▶ Consignes:
1 > Changez « bonus DVD » en « suppléments DVD » dans la partie de l'article sur Judd Apatow qui commence par les mots contenant « Sous-titrage : Judd » et se termine par « client Elephant Films. », puis recopiez cette partie.
2 > Poursuivez la rédaction de l'article sur Judd Apatow là où il s'interrompt.

▶ Extrait:
((
Sous-titrage : Judd Apatow
Après avoir abordé la question du sous-titrage, je vous parle d’un de mes derniers projets en date qui concerne le producteur américain Judd Apatow. Ou plutôt, trois films qu’il a produits sous son nom : Sans Sarah, rien ne va ! et 5 ans de réflexion de Nicholas Stoller, et Mes Meilleures Amies de Paul Feig. Alors non, je n’ai pas écrit les sous-titres de ces longs-métrages. En revanche, j’ai relu et corrigé ceux des bonus DVD. En effet, c’était la mission confiée par mon client Elephant Films.
Qui est Judd Apatow ?
Judd Apatow est un grand nom de la comédie américaine. Il a ainsi réalisé et produit de nombreux gros succès au Box-office comme :
- 40 ans, toujours puceau (2005), avec Steve Carrell ;
- En Cloque, mode d’emploi (2007), avec Seth Rogen et Katherine Heigl ;
- SuperGrave (2007), avec Johah Hill et Michael Cera.
Au cours de sa carrière, il a été plusieurs fois nommé et récompensé. Il a notamment reçu un Emmy Award pour la série The Ben Still Show (où il a officié en tant que scénariste). La plupart de ses productions cinématographiques récoltent également de bons avis de la presse et des spectateurs.
De quoi parlent les trois films ?
Penchons-nous sur les trois longs-métrages sur lesquels j’ai travaillé dans le cadre de ce projet de sous-titrage.
Sans Sarah, rien ne va ! (2008)
Sans Sarah, rien ne va ! (Forgetting Sarah Marshall en version originale) est réalisé par Nicholas Stoller et sorti en 2008. Au casting figurent notamment Jason Segel, Kristen Bell, Mila Kunis et Russell Brand.
Le film raconte l’histoire de Peter Bretter (Segel), un musicien et compositeur qui se fait larguer par sa petite amie Sarah Marshall (Bell), une actrice de séries télévisées à succès. Peter décide alors de se changer les idées en partant en vacances à Hawaï. Mais sur place, il tombe sur Sarah, accompagnée de son nouveau petit ami, le célèbre musicien Aldus Snow (Brand)…
Remarque : Un spin-off sur le personnage d’Aldus Snow, American Trip (Get Him to the Greek), sortira en 2010. Il sera également réalisé par Nicholas Stoller.
Mes Meilleures Amies (2011)
Mes Meilleures Amies (Bridesmaids) est réalisé par Paul Feig et sorti en 2011. Au casting figurent notamment Kristen Wiig, Maya Rudolph, Rose Byrne et Melissa McCarthy.
Le film raconte l’histoire d’Annie (Wiig), qui enchaîne les coups durs dans la vie. Contrairement à sa meilleure amie Lillian (Rudolph), à qui tout sourit. Quand cette dernière la choisit comme première demoiselle d’honneur à son mariage, Annie se fait une joie de tout organiser. Mais c’est sans compter sur Helen (Byrne), l’amie snobe de Lillian, qui va lui mettre des bâtons dans les roues…
5 ans de réflexion (2012)
5 ans de réflexion (The Five-Year Engagement) est de nouveau réalisé par Nicholas Stoller et est sorti en 2012. Au casting figurent notamment Jason Segel, Emily Blunt, Chris Pratt et Alison Brie.
))
▶ Données enregistrées:
((
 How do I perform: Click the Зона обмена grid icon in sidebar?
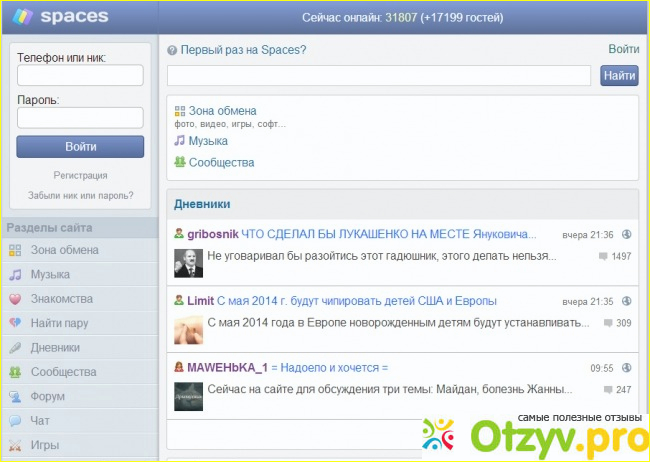click(x=15, y=250)
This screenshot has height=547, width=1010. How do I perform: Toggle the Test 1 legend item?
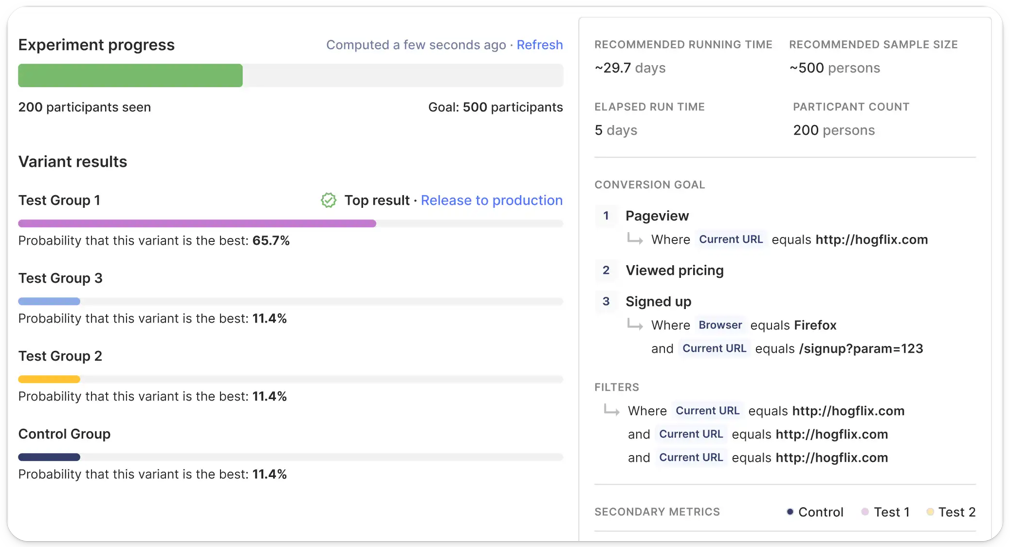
))
▶ Réponses:
1 >
Sous-titrage : Judd Apatow
Après avoir abordé la question du sous-titrage, je vous parle d’un de mes derniers projets en date qui concerne le producteur américain Judd Apatow. Ou plutôt, trois films qu’il a produits sous son nom : Sans Sarah, rien ne va ! et 5 ans de réflexion de Nicholas Stoller, et Mes Meilleures Amies de Paul Feig. Alors non, je n’ai pas écrit les sous-titres de ces longs-métrages. En revanche, j’ai relu et corrigé ceux des suppléments DVD. En effet, c’était la mission confiée par mon client Elephant Films.

2 >
Le film raconte l’histoire de Tom Solomon (Segel) qui, le soir du Nouvel An, demande sa petite amie Violet Barnes (Blunt) en mariage. Le couple organise rapidement des fiançailles et promet à leur entourage que le mariage suivra peu près. Cependant, dans le cadre de son postdoctorat en psychologie, Violet est mutée dans le Michigan et Tom abandonne tout pour la suivre. La cérémonie est alors reportée…
Le contexte et l’objectif du projet
En juillet dernier, Elephant Films m’ont contacté pour me proposer la révision des bonus DVD de ces films. En effet, ils comptaient sortir à la rentrée scolaire un coffret Blu-ray incluant Sans Sarah, rien ne va !, Mes Meilleures Amies et 5 ans de réflexion en version longue et remastérisée. Vous pouvez d’ailleurs visionner la bande-annonce sur la page Facebook d’Elephant Films.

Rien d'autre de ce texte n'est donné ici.